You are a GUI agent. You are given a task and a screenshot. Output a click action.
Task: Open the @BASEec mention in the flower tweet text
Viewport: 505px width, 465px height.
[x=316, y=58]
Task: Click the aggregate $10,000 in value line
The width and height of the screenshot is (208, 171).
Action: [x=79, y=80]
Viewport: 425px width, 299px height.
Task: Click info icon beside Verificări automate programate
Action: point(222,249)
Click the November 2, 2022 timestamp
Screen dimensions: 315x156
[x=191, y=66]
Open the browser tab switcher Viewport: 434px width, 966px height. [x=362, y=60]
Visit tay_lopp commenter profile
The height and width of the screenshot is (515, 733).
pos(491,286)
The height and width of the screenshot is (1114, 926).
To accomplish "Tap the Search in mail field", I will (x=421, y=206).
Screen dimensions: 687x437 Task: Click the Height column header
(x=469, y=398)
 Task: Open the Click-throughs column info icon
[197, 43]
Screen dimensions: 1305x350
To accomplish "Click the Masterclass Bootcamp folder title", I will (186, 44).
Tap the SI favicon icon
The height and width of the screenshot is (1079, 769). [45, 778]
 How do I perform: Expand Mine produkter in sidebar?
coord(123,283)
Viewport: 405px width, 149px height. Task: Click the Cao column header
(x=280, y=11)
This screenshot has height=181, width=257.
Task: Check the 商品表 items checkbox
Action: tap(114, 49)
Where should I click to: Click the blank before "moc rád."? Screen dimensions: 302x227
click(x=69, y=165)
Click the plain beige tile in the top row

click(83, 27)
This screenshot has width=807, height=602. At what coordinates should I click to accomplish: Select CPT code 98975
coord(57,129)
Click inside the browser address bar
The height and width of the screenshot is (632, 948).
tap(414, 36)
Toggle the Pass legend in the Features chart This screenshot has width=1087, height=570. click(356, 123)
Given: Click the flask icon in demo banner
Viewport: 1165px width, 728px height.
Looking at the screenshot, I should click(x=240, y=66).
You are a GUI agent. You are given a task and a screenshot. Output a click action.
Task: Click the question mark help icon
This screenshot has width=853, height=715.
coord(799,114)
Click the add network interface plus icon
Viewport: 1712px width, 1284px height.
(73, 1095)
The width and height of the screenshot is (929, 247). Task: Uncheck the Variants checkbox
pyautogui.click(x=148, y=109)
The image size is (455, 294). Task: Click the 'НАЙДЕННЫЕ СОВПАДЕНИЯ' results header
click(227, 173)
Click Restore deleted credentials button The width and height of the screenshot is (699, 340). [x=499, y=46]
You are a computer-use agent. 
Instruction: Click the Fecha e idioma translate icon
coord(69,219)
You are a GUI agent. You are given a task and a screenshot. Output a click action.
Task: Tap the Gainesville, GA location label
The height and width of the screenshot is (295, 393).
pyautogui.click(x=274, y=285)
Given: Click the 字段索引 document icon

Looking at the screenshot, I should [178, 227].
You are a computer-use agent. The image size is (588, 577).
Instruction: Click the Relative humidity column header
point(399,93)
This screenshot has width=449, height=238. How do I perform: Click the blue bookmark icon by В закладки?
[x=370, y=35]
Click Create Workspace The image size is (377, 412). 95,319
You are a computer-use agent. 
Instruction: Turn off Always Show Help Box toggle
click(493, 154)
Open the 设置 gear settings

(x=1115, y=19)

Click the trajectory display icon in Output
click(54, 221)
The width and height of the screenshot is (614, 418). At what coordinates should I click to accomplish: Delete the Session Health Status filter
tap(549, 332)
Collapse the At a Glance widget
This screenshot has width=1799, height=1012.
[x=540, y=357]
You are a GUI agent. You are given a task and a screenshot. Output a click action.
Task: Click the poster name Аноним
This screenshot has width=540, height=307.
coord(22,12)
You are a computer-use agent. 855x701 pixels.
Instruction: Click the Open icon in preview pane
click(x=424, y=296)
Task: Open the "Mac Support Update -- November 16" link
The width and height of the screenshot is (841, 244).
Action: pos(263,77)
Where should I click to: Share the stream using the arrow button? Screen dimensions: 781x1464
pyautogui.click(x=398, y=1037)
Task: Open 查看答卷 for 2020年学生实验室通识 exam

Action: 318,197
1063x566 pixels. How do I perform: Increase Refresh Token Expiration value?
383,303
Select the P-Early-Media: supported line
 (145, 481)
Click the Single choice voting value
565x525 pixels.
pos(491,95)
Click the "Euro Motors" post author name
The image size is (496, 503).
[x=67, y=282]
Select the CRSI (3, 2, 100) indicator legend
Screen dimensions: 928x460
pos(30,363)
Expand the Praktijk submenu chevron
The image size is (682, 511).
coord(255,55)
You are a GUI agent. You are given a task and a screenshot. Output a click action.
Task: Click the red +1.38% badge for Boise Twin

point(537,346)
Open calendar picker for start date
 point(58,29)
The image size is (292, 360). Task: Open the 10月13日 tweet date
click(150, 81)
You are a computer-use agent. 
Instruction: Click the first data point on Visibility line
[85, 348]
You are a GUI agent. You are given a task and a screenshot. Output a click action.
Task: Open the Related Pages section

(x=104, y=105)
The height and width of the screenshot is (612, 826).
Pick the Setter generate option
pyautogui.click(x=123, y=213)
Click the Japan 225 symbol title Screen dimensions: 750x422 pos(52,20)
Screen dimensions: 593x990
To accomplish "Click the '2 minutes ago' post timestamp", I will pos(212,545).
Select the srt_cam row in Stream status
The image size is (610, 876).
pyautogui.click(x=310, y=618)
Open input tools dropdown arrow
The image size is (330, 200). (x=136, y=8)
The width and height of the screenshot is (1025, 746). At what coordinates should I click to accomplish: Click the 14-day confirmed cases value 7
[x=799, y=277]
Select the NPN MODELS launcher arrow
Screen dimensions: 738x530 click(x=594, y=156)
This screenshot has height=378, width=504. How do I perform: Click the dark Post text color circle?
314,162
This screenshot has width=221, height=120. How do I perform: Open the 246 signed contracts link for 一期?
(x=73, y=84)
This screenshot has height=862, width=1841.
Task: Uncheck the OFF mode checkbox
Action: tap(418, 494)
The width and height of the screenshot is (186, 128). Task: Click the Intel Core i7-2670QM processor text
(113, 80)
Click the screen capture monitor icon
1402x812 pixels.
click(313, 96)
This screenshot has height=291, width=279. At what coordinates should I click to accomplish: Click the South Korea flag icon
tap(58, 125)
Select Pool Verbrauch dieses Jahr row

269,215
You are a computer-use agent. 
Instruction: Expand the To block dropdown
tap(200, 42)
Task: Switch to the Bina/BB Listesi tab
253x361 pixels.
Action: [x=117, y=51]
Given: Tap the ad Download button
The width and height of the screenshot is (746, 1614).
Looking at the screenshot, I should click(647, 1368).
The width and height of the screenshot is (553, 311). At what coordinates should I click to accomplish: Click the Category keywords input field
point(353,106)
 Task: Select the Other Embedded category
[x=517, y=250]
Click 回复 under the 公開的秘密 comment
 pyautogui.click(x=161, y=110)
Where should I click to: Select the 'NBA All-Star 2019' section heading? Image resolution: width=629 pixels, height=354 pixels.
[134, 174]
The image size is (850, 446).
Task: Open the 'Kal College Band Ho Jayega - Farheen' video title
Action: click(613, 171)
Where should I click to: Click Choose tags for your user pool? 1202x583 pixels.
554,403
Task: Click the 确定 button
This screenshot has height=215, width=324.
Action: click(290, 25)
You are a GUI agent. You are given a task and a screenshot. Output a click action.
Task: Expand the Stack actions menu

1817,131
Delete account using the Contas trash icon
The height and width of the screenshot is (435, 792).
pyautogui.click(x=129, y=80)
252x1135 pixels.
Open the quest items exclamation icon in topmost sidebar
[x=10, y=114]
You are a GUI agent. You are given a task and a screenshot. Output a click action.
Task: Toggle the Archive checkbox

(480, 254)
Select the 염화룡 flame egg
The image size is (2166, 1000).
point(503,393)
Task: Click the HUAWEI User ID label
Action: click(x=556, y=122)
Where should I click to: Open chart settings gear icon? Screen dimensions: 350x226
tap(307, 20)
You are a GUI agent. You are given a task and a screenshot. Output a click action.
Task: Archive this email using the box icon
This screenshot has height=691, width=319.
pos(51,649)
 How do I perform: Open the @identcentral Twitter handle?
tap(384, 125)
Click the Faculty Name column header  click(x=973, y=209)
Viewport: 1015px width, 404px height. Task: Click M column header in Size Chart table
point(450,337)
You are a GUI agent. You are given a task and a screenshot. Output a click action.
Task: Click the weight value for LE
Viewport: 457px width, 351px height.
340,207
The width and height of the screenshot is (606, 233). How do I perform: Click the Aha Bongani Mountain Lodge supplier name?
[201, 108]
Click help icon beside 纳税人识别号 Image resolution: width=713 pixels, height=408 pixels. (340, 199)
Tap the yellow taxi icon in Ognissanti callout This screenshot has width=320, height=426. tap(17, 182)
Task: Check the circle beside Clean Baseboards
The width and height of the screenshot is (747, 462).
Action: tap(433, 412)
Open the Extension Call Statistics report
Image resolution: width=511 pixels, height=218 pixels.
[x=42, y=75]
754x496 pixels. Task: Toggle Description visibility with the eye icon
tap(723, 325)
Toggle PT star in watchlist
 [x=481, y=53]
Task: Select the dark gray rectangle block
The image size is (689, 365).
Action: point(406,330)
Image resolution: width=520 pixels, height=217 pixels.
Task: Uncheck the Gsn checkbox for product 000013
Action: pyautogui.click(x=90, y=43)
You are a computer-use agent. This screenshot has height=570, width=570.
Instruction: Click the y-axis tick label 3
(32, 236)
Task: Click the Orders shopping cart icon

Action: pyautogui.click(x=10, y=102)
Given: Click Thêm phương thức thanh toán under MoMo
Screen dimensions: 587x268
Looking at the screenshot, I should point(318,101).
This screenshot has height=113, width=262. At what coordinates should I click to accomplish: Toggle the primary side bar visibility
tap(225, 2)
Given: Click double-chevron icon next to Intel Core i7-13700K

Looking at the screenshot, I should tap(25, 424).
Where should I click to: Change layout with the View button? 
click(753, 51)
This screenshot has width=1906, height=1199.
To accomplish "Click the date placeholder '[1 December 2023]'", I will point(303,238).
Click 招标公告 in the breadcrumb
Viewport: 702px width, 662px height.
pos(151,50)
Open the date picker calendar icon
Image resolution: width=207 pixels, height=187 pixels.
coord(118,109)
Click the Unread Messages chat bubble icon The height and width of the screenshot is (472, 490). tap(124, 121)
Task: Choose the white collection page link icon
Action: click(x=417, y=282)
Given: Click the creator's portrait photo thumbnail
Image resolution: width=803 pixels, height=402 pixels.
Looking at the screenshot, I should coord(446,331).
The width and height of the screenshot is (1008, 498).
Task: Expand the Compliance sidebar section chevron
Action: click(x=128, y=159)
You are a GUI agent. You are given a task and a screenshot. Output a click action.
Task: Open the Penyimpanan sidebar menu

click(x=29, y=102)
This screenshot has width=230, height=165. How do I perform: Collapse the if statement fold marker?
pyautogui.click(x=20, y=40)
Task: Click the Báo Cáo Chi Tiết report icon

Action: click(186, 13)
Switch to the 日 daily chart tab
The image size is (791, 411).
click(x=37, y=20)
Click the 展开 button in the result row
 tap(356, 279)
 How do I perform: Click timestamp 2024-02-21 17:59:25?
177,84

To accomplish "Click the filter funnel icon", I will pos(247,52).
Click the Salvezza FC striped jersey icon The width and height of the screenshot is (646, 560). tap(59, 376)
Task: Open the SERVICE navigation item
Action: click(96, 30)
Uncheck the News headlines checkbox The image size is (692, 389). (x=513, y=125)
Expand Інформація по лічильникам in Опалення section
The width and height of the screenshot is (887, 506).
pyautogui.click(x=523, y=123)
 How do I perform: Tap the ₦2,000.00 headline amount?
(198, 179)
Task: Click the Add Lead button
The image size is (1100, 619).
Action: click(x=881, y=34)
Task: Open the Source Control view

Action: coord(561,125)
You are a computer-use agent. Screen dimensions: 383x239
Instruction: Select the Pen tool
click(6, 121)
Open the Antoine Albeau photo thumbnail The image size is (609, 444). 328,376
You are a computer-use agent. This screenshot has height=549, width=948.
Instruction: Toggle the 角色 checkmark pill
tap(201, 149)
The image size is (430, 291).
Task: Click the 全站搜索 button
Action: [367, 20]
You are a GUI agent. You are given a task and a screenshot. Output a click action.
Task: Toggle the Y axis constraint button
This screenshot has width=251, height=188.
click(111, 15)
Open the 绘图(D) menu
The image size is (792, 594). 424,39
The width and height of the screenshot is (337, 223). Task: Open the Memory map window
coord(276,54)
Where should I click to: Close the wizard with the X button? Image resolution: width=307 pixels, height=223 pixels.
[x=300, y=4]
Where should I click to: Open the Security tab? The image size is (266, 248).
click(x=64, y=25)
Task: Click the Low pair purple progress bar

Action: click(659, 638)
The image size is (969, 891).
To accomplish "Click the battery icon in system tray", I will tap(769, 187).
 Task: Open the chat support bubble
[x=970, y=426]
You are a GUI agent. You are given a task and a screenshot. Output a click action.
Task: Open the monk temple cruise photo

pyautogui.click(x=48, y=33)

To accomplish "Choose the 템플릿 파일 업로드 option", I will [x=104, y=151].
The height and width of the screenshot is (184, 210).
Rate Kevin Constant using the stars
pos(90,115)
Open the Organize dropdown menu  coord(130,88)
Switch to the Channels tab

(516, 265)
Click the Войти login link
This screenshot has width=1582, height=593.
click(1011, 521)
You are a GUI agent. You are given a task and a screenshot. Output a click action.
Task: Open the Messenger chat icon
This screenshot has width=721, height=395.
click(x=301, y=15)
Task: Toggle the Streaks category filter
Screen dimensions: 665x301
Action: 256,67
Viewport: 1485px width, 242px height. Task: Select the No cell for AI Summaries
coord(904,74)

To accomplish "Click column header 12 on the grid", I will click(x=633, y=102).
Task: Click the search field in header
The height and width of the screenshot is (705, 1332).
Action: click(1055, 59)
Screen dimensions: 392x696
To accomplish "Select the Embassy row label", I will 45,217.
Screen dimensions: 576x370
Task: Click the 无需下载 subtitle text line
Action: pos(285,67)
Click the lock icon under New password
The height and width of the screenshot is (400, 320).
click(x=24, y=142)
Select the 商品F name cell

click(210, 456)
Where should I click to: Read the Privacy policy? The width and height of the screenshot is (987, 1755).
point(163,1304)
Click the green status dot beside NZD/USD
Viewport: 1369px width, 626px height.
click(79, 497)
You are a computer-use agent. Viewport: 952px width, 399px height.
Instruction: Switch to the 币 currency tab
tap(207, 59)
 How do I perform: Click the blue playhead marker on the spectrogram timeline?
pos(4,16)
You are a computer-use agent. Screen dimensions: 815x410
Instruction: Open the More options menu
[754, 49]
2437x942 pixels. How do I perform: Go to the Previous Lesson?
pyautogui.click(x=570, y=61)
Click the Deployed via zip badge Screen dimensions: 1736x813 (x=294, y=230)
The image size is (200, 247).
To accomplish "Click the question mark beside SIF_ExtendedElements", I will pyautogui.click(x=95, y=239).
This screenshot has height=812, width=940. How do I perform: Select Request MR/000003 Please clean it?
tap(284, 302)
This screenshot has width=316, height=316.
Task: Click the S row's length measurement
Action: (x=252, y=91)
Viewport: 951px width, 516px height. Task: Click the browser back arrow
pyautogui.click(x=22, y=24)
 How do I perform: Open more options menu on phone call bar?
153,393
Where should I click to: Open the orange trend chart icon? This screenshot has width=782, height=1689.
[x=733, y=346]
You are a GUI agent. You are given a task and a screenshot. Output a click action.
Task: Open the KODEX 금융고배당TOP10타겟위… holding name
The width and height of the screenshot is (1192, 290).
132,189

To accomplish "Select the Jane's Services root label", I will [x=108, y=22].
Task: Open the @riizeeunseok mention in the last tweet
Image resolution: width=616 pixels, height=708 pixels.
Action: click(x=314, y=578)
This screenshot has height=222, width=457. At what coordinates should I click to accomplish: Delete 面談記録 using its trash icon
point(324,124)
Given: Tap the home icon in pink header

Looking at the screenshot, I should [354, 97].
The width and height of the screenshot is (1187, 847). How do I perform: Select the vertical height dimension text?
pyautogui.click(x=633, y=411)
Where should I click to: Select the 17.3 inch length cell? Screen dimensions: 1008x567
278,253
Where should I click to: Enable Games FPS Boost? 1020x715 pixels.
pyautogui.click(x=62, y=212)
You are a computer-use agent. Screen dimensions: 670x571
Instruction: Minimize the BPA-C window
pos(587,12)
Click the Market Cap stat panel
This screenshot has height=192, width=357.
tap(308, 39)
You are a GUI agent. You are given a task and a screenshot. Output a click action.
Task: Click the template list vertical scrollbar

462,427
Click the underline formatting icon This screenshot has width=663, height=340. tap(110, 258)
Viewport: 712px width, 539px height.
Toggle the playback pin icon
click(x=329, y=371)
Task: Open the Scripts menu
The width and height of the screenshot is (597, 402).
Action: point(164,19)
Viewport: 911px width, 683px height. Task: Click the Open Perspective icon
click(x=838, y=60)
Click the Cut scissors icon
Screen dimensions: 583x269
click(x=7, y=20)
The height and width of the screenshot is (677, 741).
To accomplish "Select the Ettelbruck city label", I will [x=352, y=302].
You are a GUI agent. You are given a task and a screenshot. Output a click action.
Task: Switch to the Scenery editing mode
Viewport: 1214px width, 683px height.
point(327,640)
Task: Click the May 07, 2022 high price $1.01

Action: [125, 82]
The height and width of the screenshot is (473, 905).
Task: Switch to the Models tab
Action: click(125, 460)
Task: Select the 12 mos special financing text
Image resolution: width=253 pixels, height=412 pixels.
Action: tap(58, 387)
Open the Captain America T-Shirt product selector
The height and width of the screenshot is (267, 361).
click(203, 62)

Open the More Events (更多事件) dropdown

========================================================================

■ **What you have to do**
Using the material above, copy every line in which the string "mention" occurs.

■ **Result below**
Task: Open the @BASEec mention in the flower tweet text
Task: Open the @riizeeunseok mention in the last tweet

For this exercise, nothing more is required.